Quelle place ces techniques occupent-elles dans la pratique médicale en France ? Comment sont-elles perçues par la communauté médicale ?
Il y a une vingtaine d’années, la discipline souffrait surtout d’une certaine méconnaissance. Mais en 2001, lorsque j’ai introduit le diplôme d’université à la Pitié-Salpêtrière, alors que je m’attendais à une levée de bouclier de la part des neurologues et autres psychiatres, l’accueil a été plutôt bienveillant. Tout ce petit monde-là s’est soudain souvenu que l’hypnose c’était Charcot et la Salpêtrière, même si eux-mêmes ne l’avaient jamais ni apprise ni pratiquée. Bienveillance certes, mais une méconnaissance totale. Du coup assez peu de psychiatres souhaitent s’y ouvrir alors que les généralistes et les anesthésistes n’hésitent pas à s’y investir à fond.
Certaines douleurs qui surviennent par crises, sans prévenir, - telle la migraine -, nécessiteraient une hypnose autoadministrée. Est-ce en pratique possible ?
Il faut en effet que le patient soit, face à certaines douleurs chroniques, autonomisé. La première étape consiste à vérifier que le patient adhère à cette thérapie. Pour cela il faut qu’il en ait fait l’expérience positive. Puis il faut obtenir de lui qu’il accepte de pratiquer l’autohypnose. C’est généralement assez facile dès lors qu’il comprend qu’il ne peut pas revenir en consultation n’importe quand.
Quel type de formation est requis pour pratiquer l’hypnose médicale en France ?

Extraits de données:

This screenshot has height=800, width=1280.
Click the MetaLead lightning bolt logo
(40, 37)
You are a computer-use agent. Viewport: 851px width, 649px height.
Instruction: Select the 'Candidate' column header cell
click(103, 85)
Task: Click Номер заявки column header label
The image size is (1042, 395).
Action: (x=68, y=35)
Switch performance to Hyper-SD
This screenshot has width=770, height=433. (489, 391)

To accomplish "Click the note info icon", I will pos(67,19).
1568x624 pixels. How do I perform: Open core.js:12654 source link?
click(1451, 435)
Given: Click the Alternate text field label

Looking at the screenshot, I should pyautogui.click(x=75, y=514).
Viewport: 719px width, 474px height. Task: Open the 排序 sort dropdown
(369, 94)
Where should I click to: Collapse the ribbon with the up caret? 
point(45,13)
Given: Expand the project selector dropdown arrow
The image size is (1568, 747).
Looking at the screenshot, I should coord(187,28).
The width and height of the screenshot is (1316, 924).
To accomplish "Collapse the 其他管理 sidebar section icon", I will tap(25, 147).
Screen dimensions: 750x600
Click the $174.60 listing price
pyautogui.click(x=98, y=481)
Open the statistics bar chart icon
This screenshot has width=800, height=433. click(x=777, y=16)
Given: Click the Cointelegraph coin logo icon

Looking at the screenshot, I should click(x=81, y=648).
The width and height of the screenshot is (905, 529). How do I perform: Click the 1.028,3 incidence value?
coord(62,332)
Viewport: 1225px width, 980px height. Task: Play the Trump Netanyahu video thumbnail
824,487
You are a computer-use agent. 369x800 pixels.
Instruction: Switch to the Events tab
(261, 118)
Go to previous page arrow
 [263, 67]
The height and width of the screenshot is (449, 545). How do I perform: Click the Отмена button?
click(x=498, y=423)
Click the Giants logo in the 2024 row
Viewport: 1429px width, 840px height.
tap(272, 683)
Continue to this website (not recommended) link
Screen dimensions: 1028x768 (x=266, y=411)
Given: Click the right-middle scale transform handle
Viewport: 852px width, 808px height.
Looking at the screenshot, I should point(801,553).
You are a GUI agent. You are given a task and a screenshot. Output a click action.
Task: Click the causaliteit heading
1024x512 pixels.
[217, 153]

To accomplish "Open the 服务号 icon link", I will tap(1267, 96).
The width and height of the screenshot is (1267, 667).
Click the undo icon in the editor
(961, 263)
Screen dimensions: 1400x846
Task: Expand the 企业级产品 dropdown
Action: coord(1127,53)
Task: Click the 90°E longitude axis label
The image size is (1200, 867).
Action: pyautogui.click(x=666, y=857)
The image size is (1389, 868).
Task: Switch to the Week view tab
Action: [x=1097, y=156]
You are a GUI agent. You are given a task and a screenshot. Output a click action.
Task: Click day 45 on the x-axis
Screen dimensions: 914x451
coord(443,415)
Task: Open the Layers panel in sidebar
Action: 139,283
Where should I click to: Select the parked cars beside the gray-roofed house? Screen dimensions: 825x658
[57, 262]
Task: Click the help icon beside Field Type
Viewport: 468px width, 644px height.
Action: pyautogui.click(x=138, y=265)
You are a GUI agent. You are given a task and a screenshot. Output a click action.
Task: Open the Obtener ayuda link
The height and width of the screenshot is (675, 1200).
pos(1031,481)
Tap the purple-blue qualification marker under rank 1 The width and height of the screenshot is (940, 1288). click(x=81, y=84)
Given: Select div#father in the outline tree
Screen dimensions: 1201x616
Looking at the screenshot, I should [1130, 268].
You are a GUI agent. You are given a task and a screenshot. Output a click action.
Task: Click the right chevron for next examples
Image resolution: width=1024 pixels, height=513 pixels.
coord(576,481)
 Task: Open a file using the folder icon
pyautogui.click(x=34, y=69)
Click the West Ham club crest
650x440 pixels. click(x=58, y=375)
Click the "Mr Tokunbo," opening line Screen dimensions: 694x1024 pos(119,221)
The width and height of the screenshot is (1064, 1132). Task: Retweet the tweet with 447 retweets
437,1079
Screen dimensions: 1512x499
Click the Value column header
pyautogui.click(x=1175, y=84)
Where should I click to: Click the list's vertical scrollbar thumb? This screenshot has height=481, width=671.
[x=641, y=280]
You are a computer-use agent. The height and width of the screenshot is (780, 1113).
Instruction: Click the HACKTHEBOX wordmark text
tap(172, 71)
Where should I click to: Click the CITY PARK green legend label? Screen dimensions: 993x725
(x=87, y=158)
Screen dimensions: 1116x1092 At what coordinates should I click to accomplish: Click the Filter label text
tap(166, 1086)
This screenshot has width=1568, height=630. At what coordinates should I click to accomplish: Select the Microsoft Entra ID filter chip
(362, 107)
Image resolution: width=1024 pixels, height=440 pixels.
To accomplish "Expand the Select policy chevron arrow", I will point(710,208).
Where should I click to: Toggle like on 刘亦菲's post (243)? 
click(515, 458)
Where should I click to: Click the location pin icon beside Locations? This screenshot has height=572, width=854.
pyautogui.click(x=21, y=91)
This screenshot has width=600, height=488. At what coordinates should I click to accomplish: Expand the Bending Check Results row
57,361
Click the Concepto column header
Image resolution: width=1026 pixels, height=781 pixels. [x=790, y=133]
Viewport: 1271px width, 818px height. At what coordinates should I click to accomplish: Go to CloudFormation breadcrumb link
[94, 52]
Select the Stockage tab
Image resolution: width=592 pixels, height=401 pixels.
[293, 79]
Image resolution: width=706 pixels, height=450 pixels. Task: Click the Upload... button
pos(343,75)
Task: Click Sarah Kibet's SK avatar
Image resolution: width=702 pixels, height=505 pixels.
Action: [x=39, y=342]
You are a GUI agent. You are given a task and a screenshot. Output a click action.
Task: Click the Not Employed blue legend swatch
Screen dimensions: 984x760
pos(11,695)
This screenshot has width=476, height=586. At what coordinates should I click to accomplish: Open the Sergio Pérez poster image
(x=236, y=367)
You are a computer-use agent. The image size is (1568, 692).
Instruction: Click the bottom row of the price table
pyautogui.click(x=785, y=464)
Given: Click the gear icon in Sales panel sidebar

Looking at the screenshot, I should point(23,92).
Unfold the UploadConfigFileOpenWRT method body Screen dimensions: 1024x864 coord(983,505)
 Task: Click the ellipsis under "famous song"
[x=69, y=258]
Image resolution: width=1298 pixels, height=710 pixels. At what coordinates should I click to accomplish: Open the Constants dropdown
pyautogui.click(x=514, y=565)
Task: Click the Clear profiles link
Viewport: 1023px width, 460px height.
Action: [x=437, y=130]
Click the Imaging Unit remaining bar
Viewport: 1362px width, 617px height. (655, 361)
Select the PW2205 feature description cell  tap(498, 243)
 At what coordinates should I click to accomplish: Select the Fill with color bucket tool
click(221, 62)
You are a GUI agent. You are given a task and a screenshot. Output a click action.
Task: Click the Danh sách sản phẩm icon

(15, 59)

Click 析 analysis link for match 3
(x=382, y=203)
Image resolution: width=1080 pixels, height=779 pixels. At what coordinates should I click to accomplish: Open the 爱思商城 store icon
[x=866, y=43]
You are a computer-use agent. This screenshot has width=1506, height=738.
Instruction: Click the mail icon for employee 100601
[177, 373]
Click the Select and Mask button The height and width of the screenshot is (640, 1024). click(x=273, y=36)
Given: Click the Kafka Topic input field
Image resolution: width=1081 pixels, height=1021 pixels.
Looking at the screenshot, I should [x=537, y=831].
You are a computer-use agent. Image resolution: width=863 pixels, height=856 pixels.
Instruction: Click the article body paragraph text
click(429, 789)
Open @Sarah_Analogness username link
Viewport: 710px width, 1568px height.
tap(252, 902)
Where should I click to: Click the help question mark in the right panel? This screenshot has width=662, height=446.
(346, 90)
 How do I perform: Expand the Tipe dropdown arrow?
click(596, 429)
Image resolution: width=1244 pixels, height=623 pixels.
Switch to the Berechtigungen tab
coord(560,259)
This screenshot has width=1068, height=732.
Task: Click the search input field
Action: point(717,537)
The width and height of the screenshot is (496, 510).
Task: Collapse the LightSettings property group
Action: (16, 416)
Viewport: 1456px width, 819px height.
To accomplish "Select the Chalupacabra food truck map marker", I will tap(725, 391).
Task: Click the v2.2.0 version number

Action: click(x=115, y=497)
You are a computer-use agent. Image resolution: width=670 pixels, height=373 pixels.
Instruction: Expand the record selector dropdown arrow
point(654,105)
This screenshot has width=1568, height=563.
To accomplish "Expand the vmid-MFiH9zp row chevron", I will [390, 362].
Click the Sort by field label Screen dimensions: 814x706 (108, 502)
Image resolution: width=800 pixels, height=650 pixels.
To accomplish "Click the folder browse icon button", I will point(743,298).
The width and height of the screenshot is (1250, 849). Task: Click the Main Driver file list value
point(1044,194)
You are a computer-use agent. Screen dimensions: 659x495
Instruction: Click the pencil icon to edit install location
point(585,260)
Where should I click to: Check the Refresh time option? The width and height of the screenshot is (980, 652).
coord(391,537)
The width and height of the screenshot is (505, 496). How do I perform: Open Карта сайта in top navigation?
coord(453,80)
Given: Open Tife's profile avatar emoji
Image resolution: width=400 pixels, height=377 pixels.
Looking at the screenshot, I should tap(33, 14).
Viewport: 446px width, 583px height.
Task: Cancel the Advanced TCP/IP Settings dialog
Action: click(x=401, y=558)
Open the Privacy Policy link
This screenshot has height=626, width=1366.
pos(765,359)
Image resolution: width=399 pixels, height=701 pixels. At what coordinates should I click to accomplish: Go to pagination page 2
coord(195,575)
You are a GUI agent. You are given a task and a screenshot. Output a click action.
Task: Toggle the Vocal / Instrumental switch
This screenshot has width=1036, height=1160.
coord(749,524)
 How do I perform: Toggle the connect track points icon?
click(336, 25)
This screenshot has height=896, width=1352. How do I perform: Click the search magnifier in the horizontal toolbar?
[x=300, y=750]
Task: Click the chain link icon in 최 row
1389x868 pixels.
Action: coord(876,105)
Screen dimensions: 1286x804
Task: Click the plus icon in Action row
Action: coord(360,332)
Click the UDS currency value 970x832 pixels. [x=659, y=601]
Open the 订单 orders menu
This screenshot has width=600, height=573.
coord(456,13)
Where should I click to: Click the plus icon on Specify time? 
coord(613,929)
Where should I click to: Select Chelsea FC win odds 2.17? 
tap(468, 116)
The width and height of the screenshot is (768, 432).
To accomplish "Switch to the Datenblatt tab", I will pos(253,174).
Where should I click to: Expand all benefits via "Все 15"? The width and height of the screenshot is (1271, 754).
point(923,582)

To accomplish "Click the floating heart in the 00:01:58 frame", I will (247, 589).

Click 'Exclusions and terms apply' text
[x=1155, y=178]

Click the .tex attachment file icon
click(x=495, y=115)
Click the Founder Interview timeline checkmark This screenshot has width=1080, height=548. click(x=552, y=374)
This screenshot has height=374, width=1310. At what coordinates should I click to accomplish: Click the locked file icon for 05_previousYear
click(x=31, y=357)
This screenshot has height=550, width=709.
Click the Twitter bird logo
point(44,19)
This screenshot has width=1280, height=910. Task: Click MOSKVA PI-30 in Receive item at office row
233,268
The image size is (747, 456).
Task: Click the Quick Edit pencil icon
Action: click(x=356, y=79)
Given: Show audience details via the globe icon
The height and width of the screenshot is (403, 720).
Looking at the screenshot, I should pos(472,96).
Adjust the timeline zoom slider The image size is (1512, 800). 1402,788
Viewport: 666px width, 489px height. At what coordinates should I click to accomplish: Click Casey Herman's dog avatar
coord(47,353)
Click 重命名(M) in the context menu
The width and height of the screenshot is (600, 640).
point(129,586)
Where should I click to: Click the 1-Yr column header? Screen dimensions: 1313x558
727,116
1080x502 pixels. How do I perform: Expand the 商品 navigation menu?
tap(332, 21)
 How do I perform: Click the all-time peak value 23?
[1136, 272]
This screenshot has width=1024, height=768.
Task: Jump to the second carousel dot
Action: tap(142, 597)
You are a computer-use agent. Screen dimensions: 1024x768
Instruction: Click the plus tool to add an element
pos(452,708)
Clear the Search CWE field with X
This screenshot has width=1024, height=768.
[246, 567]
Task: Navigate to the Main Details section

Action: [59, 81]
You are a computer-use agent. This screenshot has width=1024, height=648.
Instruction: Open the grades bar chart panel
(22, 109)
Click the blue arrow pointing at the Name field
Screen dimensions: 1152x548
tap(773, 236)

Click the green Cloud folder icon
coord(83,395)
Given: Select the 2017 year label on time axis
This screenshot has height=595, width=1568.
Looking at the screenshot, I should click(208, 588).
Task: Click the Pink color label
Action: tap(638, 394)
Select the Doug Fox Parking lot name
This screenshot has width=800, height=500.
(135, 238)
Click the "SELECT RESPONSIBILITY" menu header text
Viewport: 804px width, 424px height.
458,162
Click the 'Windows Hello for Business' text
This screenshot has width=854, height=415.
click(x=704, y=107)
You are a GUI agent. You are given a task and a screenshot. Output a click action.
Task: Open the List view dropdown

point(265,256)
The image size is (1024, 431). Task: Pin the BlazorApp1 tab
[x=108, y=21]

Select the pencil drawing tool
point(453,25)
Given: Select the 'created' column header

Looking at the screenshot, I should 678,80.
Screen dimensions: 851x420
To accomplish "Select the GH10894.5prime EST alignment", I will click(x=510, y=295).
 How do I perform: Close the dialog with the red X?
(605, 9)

CONSIGNE:
Reproduisez intégralement l'extrait sur l'hypnose médicale, sans en changer un seul mot.

CORRIGÉ:
Quelle place ces techniques occupent-elles dans la pratique médicale en France ? Comment sont-elles perçues par la communauté médicale ?
Il y a une vingtaine d’années, la discipline souffrait surtout d’une certaine méconnaissance. Mais en 2001, lorsque j’ai introduit le diplôme d’université à la Pitié-Salpêtrière, alors que je m’attendais à une levée de bouclier de la part des neurologues et autres psychiatres, l’accueil a été plutôt bienveillant. Tout ce petit monde-là s’est soudain souvenu que l’hypnose c’était Charcot et la Salpêtrière, même si eux-mêmes ne l’avaient jamais ni apprise ni pratiquée. Bienveillance certes, mais une méconnaissance totale. Du coup assez peu de psychiatres souhaitent s’y ouvrir alors que les généralistes et les anesthésistes n’hésitent pas à s’y investir à fond.
Certaines douleurs qui surviennent par crises, sans prévenir, - telle la migraine -, nécessiteraient une hypnose autoadministrée. Est-ce en pratique possible ?
Il faut en effet que le patient soit, face à certaines douleurs chroniques, autonomisé. La première étape consiste à vérifier que le patient adhère à cette thérapie. Pour cela il faut qu’il en ait fait l’expérience positive. Puis il faut obtenir de lui qu’il accepte de pratiquer l’autohypnose. C’est généralement assez facile dès lors qu’il comprend qu’il ne peut pas revenir en consultation n’importe quand.
Quel type de formation est requis pour pratiquer l’hypnose médicale en France ?